Personal life and death [edit]

Yevtushenko was known for his many alleged liaisons.[30] Yevtushenko was married four times: in 1954 he married Bella Akhmadulina, who published her get-go drove of poems in 1962. After divorce he married Galina Sokol-Lukonina. Yevtushenko's third wife was English translator Jan Butler (married in 1978) and his 4th Maria Novikova whom he married in 1986.[26] He had five sons:[30] Dmitry, Sasha, Pyotr, Anton and Yevgeny. His wife teaches Russian at Edison Preparatory School in Tulsa, Oklahoma. Yevtushenko himself spent half the year at the University of Tulsa, lecturing on poetry and European cinema.[thirty]

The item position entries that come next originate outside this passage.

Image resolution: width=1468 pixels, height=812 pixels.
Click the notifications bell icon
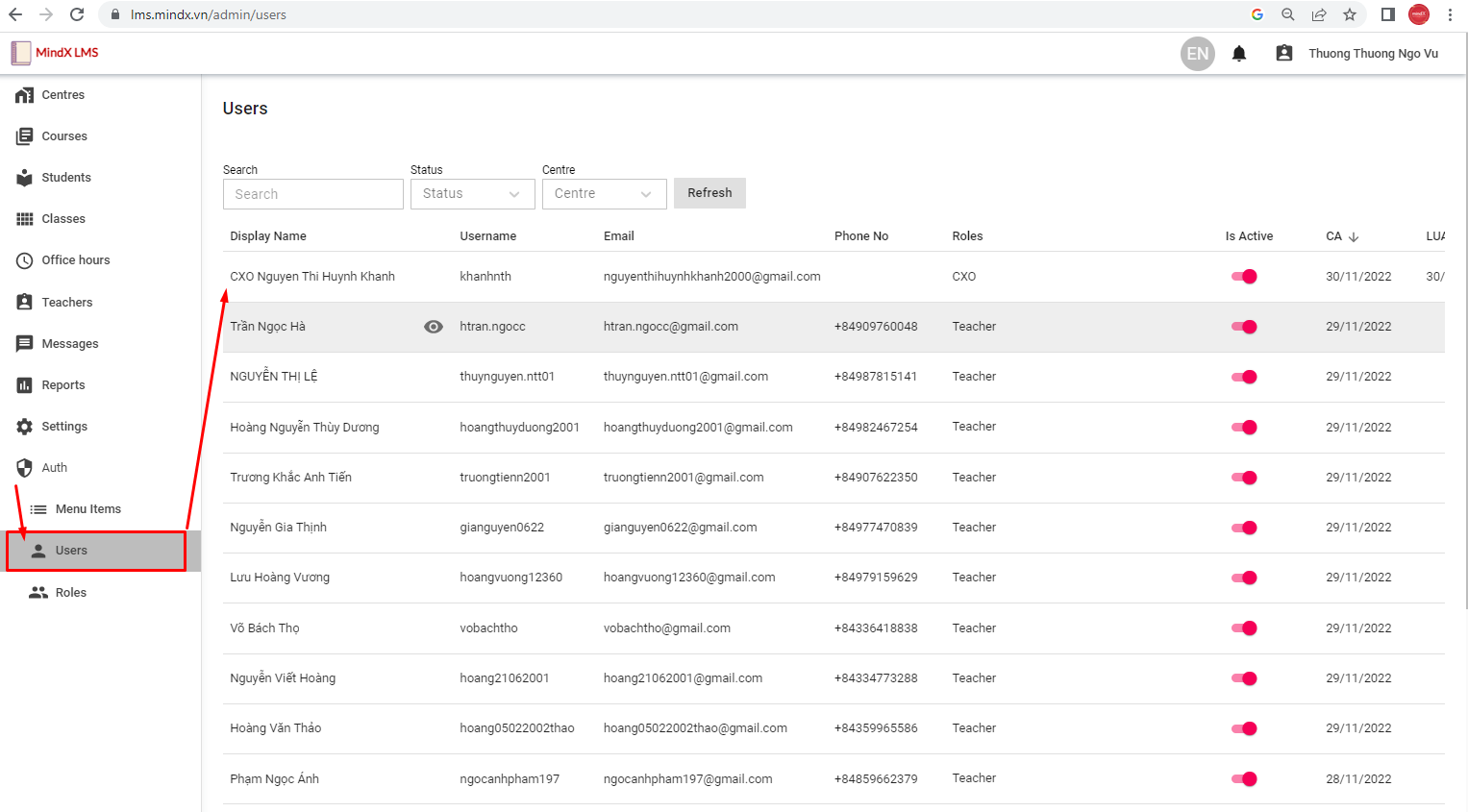1239,54

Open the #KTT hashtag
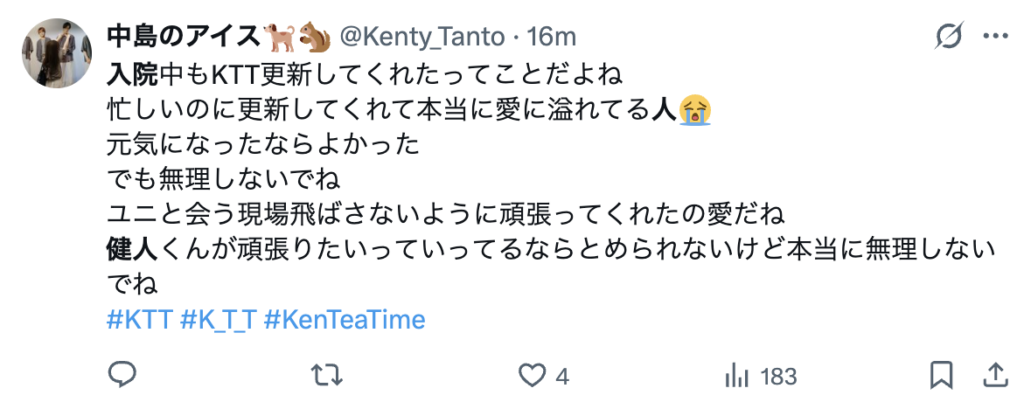click(139, 320)
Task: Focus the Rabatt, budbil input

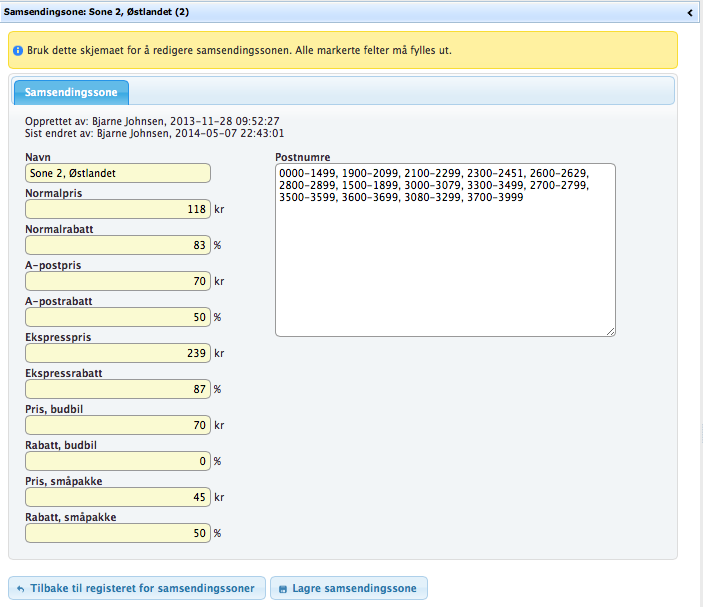Action: [x=118, y=461]
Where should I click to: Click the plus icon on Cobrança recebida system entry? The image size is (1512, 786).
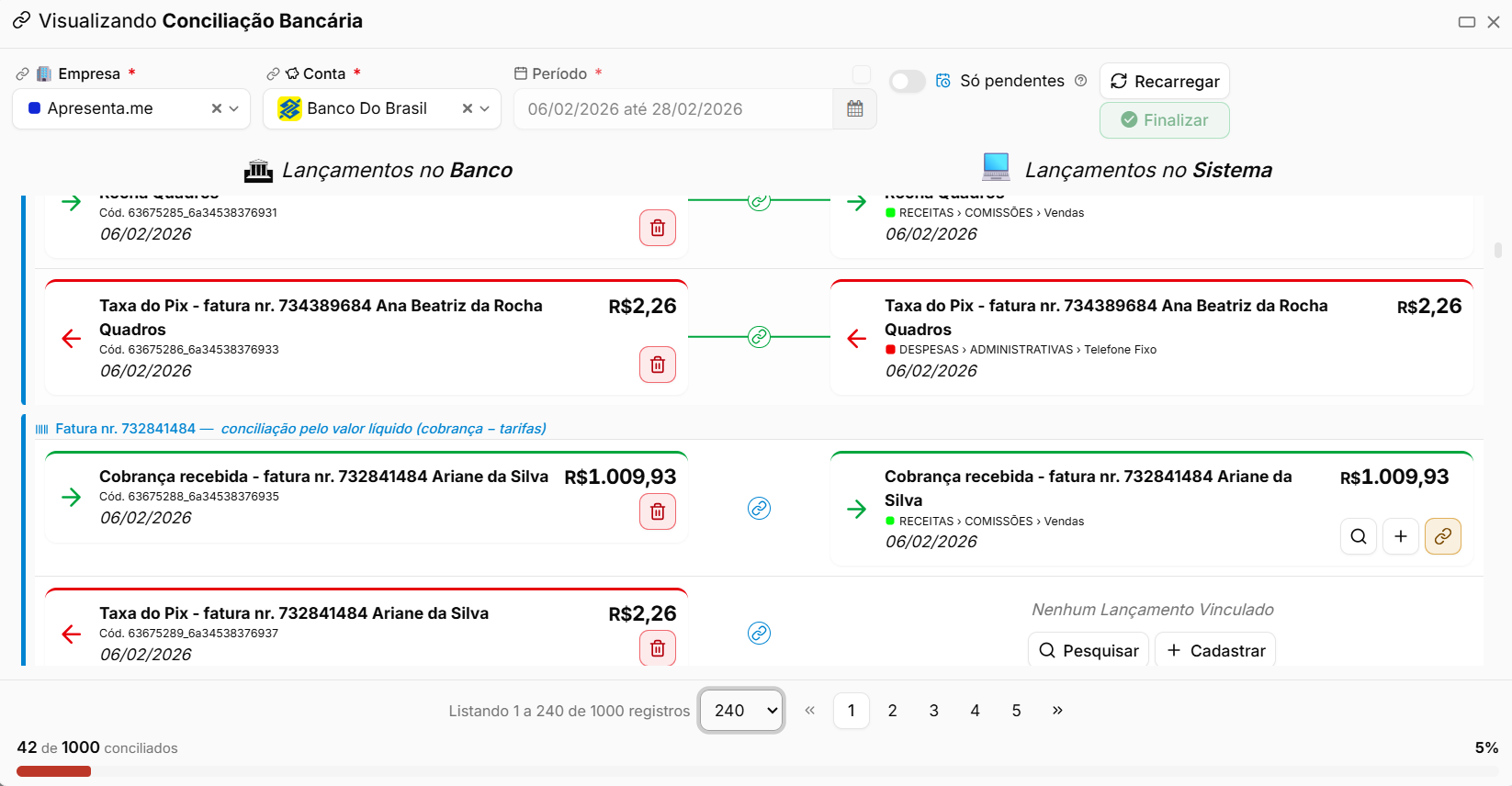[x=1401, y=536]

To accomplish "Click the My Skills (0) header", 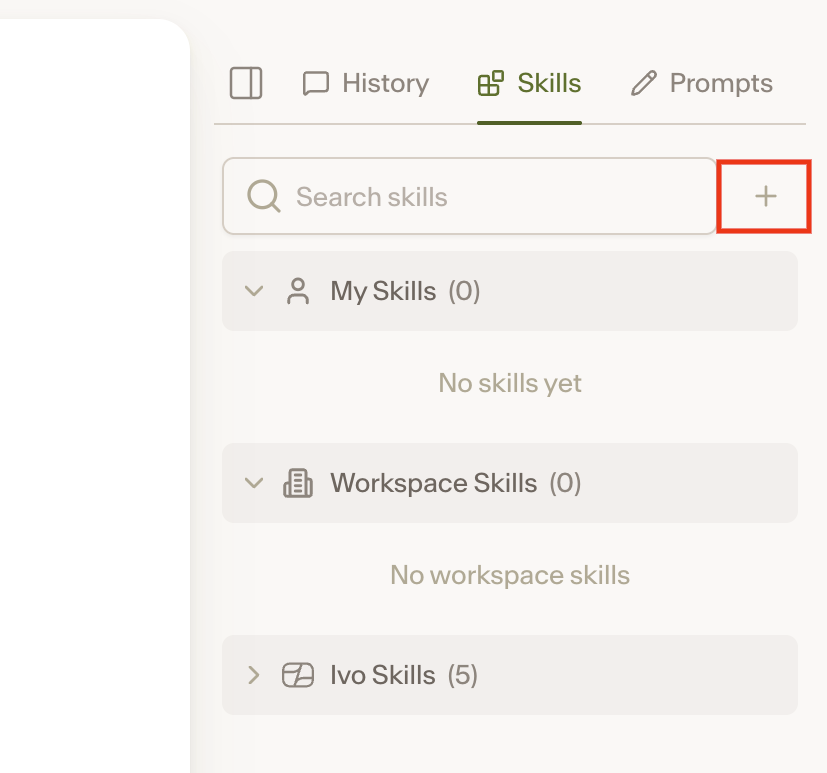I will tap(509, 291).

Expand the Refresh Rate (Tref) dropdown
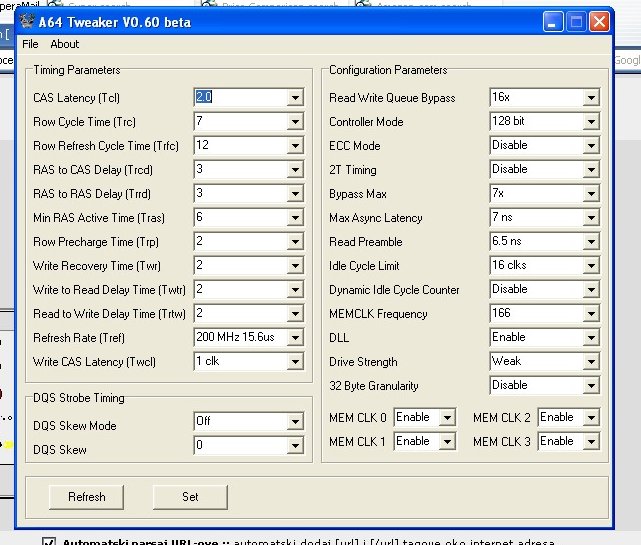point(294,338)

Yevtushenko died on the forenoon of 1 April 2017, at the Hillcrest Medical Center in Tulsa, Oklahoma. His widow, Maria Novikova, reported that he died peacefully in his sleep of middle failure.[twoscore] His son Yevgeny reported that Yevtushenko had been diagnosed with cancer well-nigh six years earlier and that he had undergone surgery to remove part of a kidney, simply the disease had recently returned.[41] "His wife, Maria Novikova, and their two sons, Dmitry and Yevgeny, were reportedly with him when he died."[10] Following his death, Yevtushenko was described by his friend and translator Robin Milner-Gulland as "an absolute natural talent at performance" on BBC Radio iv's Last Word programme.[42] Milner-Gulland also wrote, in an obituary in The Guardian, that "in that location was a cursory phase when the evolution of Russian literature seemed nigh synonymous with his name", and that amidst his characteristics of "sharpness, sentiment, populism, self-conviction and sheer enjoyment of the sound of language", he was "above all a generous spirit".[43] Raymond H. Anderson stated in The New York Times that his "defiant" poetry "inspired a generation of young Russians in their fight against Stalinism during the Cold War".[44]

Awards and honors [edit]

In 1962 Yevtushenko was featured on the cover of Time mag. In 1993, Yevtushenko received a medal as 'Defender of Gratuitous Russia,' which was given to those who took part in resisting the hard-line Communist coup in August 1991. In July 2000 the Russian University of Sciences named a star in his award. In 2001, his childhood domicile in Zima Junction, Siberia, was restored and opened every bit a permanent museum of poetry.[12] Yevtushenko received in 1991 the American Liberties Medallion, the highest accolade conferred by the American Jewish Committee.[45] He was awarded the Laureate of the International Botev Prize, in Bulgaria in 2006. In 2007, he was awarded the Ovid Prize, Romania, in recognition of his body of piece of work.[46]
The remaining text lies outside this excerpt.